State Urges Court to Uphold Elections Law
"The record shows the Florida Legislature attempting to balance integrity with access to improve voter confidence, provide clear rules, and address issues before they affected Florida's election," the brief filed at the 11th U.S. Circuit Court of Appeals said.
July 15, 2022 at 11:12 AM
4 minute read
Disputing that the Legislature acted in "bad faith," attorneys for the state, elections supervisors and national Republican groups urged a federal appeals court this week to overturn a ruling that said a 2021 elections law was unconstitutionally intended to discriminate against Black Floridians.
In two briefs, the attorneys took aim at a March 31 ruling by Chief U.S. District Judge Mark Walker, who backed voting-rights groups in a challenge to parts of the law and wrote that Florida "has repeatedly, recently, and persistently acted to deny Black Floridians access to the franchise."
Lawyers for Secretary of State Cord Byrd, Attorney General Ashley Moody and county elections supervisors said in a 67-page brief Monday that Walker "got it wrong" and that the measure (SB 90) is a "facially neutral and common-sense election law."

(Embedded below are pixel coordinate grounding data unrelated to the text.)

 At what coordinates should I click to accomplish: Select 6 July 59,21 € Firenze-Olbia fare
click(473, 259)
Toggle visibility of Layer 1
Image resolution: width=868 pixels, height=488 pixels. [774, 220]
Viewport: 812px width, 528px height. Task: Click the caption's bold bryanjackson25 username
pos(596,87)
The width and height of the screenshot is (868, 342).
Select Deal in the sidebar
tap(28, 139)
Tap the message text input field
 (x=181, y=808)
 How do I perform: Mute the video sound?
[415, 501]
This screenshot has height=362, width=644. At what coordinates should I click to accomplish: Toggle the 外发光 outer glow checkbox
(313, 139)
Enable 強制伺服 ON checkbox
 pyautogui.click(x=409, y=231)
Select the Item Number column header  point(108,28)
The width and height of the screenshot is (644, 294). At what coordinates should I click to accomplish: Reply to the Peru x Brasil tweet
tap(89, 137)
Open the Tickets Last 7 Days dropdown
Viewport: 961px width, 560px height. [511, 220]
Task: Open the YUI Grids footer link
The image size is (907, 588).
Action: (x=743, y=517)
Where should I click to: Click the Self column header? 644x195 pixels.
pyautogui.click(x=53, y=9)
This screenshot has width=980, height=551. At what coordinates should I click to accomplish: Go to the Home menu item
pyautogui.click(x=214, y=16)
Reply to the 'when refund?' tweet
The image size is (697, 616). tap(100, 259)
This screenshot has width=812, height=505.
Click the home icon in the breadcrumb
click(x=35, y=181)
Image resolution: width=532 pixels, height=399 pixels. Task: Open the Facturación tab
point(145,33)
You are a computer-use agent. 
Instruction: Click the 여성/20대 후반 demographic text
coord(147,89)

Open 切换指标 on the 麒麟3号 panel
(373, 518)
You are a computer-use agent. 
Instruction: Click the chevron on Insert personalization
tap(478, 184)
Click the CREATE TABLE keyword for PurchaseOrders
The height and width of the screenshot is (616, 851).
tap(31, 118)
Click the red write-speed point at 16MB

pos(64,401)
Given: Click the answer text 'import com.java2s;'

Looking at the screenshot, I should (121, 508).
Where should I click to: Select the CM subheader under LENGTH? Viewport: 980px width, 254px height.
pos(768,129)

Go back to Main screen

"The record shows the Florida Legislature attempting to balance integrity with access to improve voter confidence, provide clear rules, and address issues before they affected Florida's election," the brief filed at the 11th U.S. Circuit Court of Appeals said.
A panel of the Atlanta-based appeals court is scheduled to hear arguments Sept. 15 in the case. After Walker found parts of the law unconstitutional, the appeals court in May issued a stay of his ruling — effectively allowing the law to be in effect during this year's elections.
The law, which drew fierce debate during the 2021 legislative session, placed restrictions on the use of "drop boxes" for submitting vote-by-mail ballots, imposed additional regulations on voter-registration organizations and prevented groups from providing items such as food and water to voters waiting in line at polling places.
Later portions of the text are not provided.